Keypoints:
- Manchester Museum displays African artefacts with limited provenance
- Gallery highlights colonial-era looting and knowledge gaps
- Restitution and reparations debate gains renewed urgency
A LEADING British museum has opened a new gallery displaying thousands of African artefacts it acknowledges it knows remarkably little about, a move that places colonial-era looting and restitution debates firmly back in public view.
Manchester Museum, part of the University of Manchester, holds more than 40,000 African artefacts, most of which have spent decades in storage. Many were acquired during the British Empire through trade, anthropological collecting, institutional transfers, confiscation and, in numerous cases, outright looting, according to the museum.
The new gallery, known as Africa Hub, brings a selection of these objects into public view while intentionally foregrounding the gaps, silences and unanswered questions surrounding their histories.

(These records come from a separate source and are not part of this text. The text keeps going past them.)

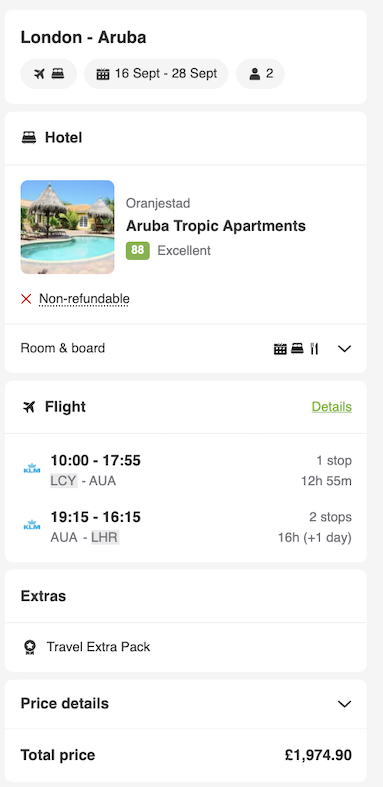383x787 pixels.
Task: Click the bed icon in Hotel header
Action: 29,138
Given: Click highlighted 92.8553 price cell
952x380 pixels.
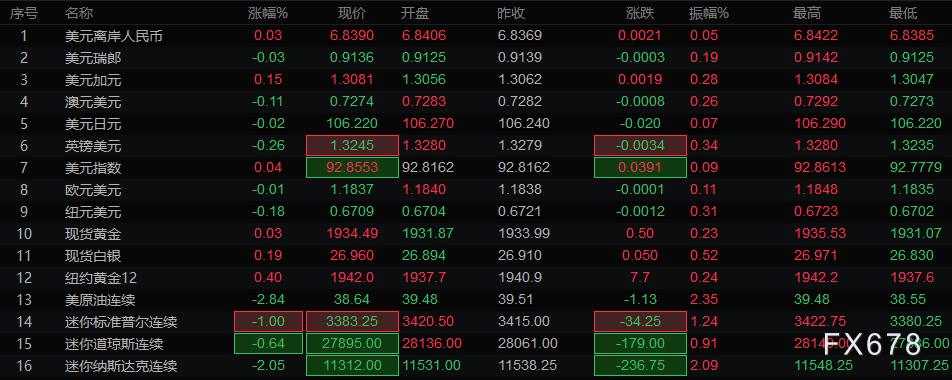Looking at the screenshot, I should [x=352, y=168].
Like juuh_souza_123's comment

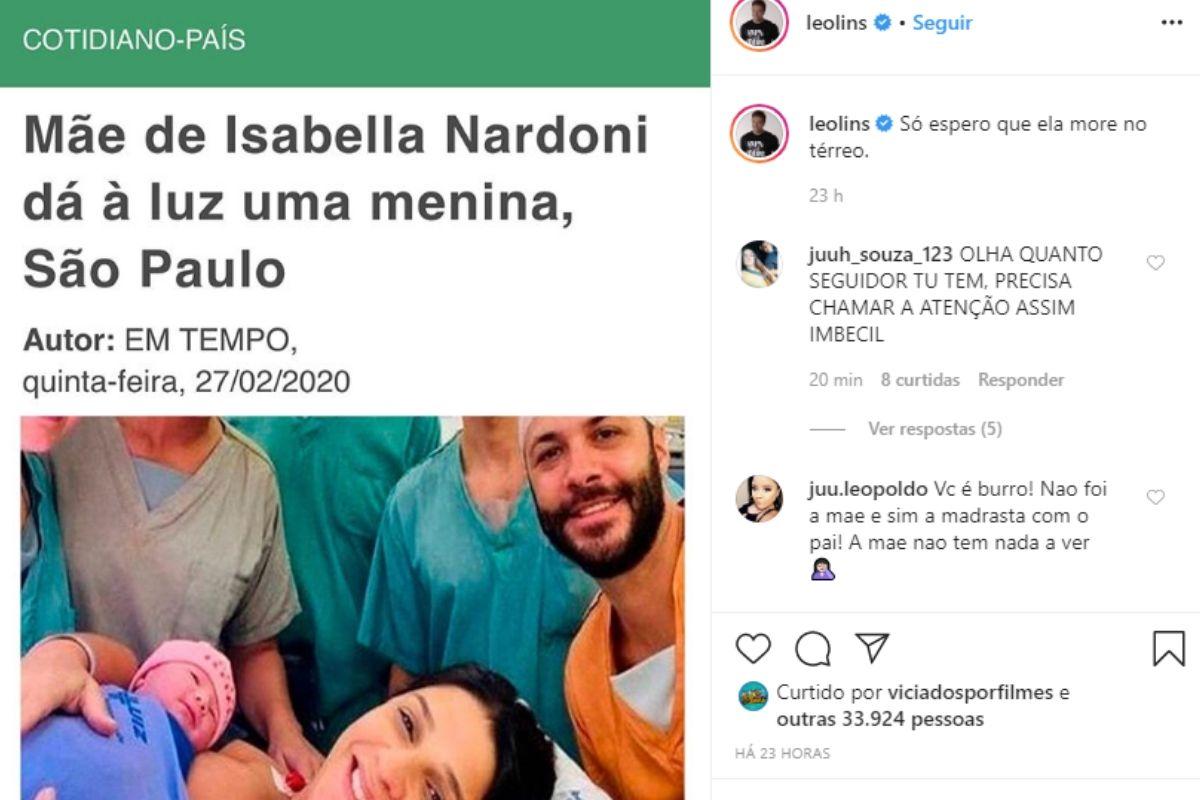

Rather than presenting a polished narrative, the exhibition invites visitors to confront what museums do not know, and why.
‘Some of them were given, some of them were stolen, some were taken forcefully, out of conquest,’ said Sylvia Mgbeahurike of the Igbo Community Greater Manchester, which co-created the gallery. ‘It is important that we start bringing them together again.’
Objects without recorded histories
Africa Hub features a wide range of artefacts, including musical instruments, stools, carved figures and ceremonial objects from across the African continent. Many entered the museum’s collection through donations or purchases, often accompanied by minimal documentation.
Museum records frequently list little more than the name of a donor or the institution from which an item was transferred. In many cases, there is no information on who made the artefacts, when they were created, what they were originally called or how they were used. Their cultural, spiritual and social significance to their communities of origin is often entirely absent.
The museum has said that its records ‘rarely tell us who made these items, when they were created, or what they were originally called’. Nor do they explain who owned them, how they were used, or why they mattered.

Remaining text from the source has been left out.